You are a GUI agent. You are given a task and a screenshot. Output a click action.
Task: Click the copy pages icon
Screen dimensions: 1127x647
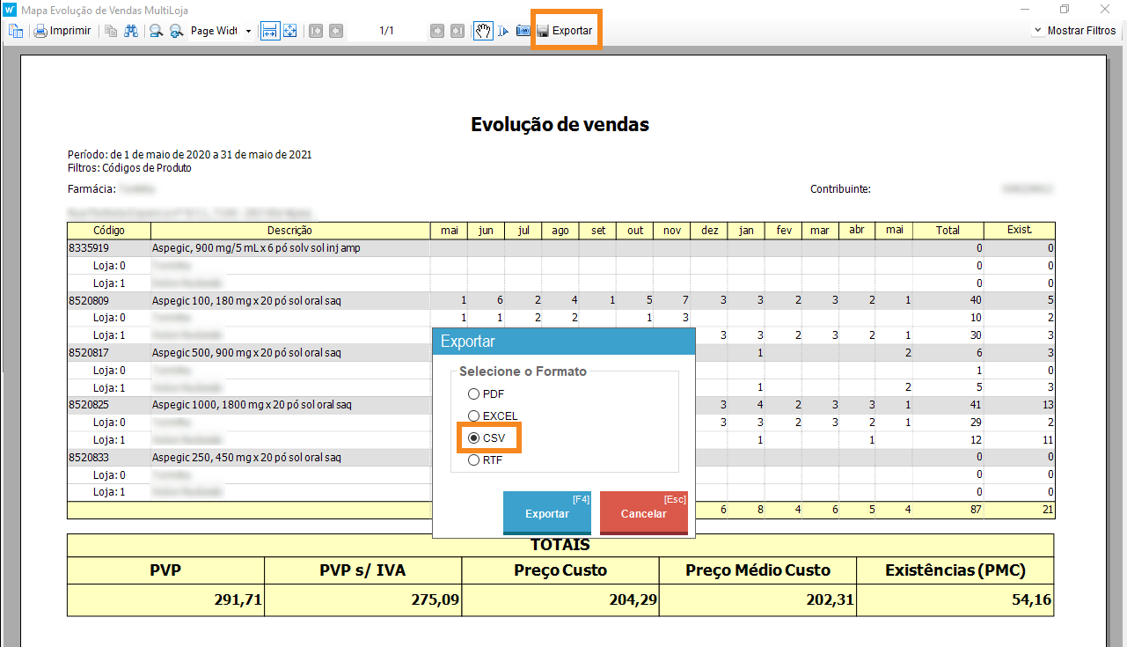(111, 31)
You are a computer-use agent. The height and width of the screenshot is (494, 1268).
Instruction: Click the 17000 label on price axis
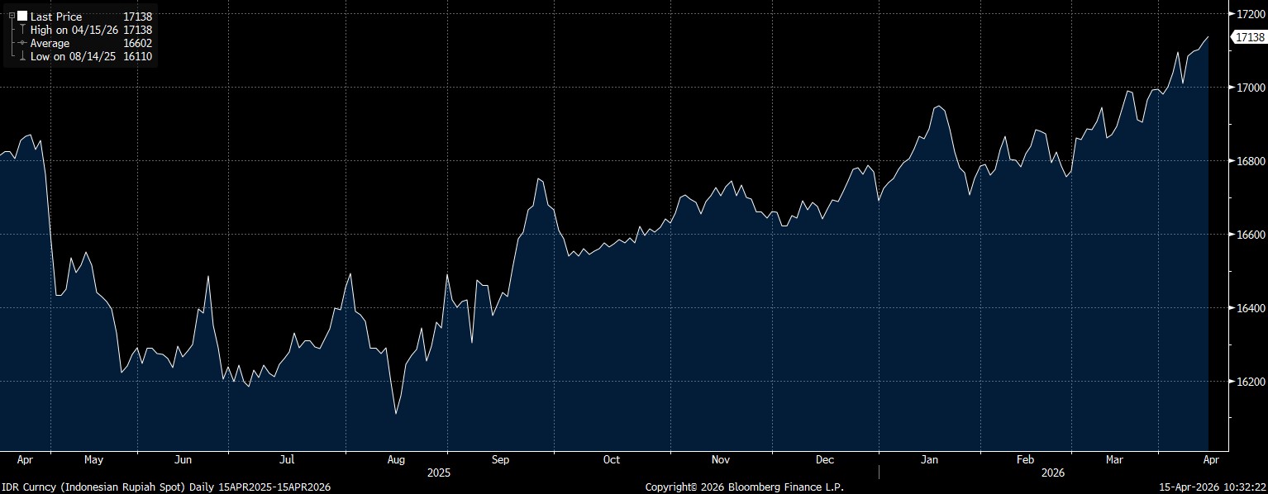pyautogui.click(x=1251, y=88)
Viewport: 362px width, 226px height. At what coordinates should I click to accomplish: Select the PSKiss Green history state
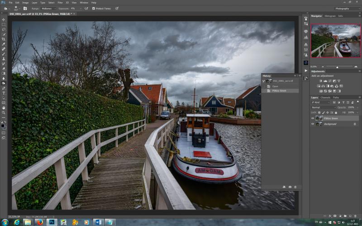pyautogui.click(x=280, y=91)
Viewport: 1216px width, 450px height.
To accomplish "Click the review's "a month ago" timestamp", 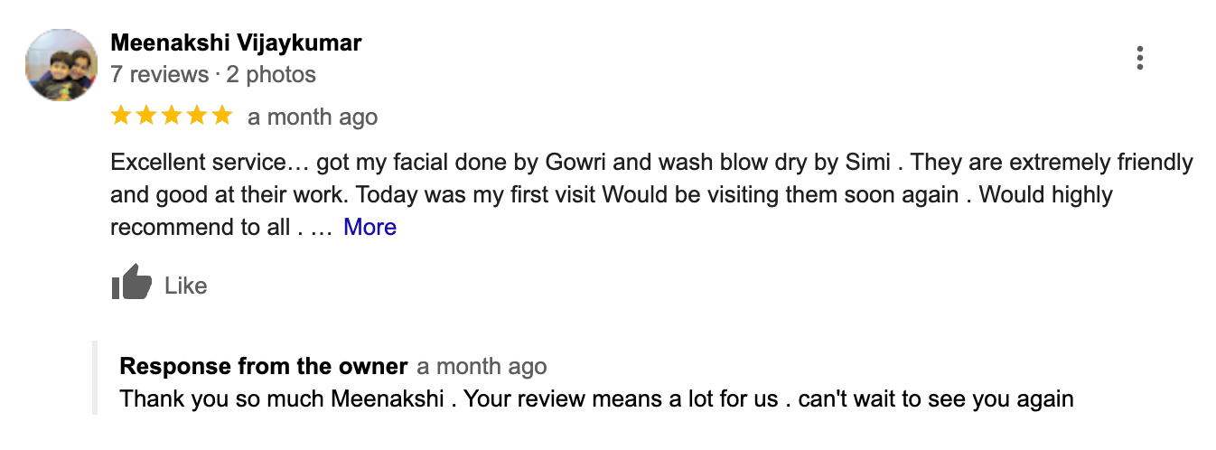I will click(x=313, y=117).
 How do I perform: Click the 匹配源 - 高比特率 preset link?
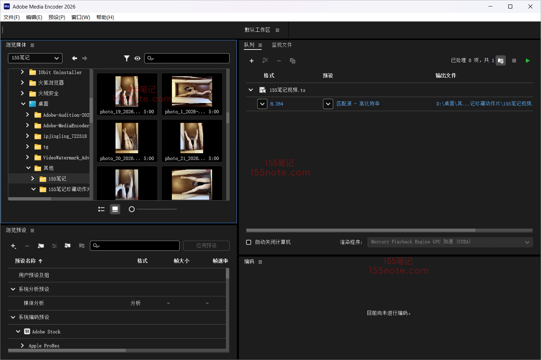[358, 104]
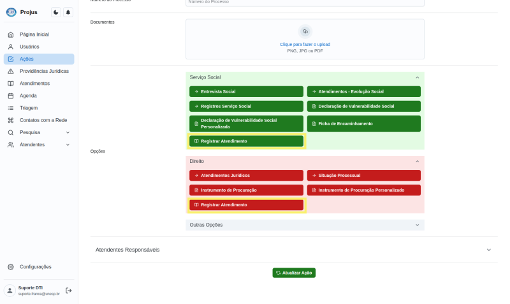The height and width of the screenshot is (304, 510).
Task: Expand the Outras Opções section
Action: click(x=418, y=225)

What is expected
Starting at the first line of the material above and ending with the line that contains "Viewport: 1216px width, 450px height.", reproduce every line exactly, and leave out the pictures.

Written solution
You are a GUI agent. You are given a task and a screenshot. Output a click action.
Task: Click the copy pages icon
Screen dimensions: 1127x647
(111, 31)
You are a computer-use agent. The height and width of the screenshot is (494, 1268).
Instruction: Click the 17000 label on price axis
pyautogui.click(x=1251, y=88)
Viewport: 362px width, 226px height. At what coordinates should I click to accomplish: Select the PSKiss Green history state
pyautogui.click(x=280, y=91)
Viewport: 1216px width, 450px height.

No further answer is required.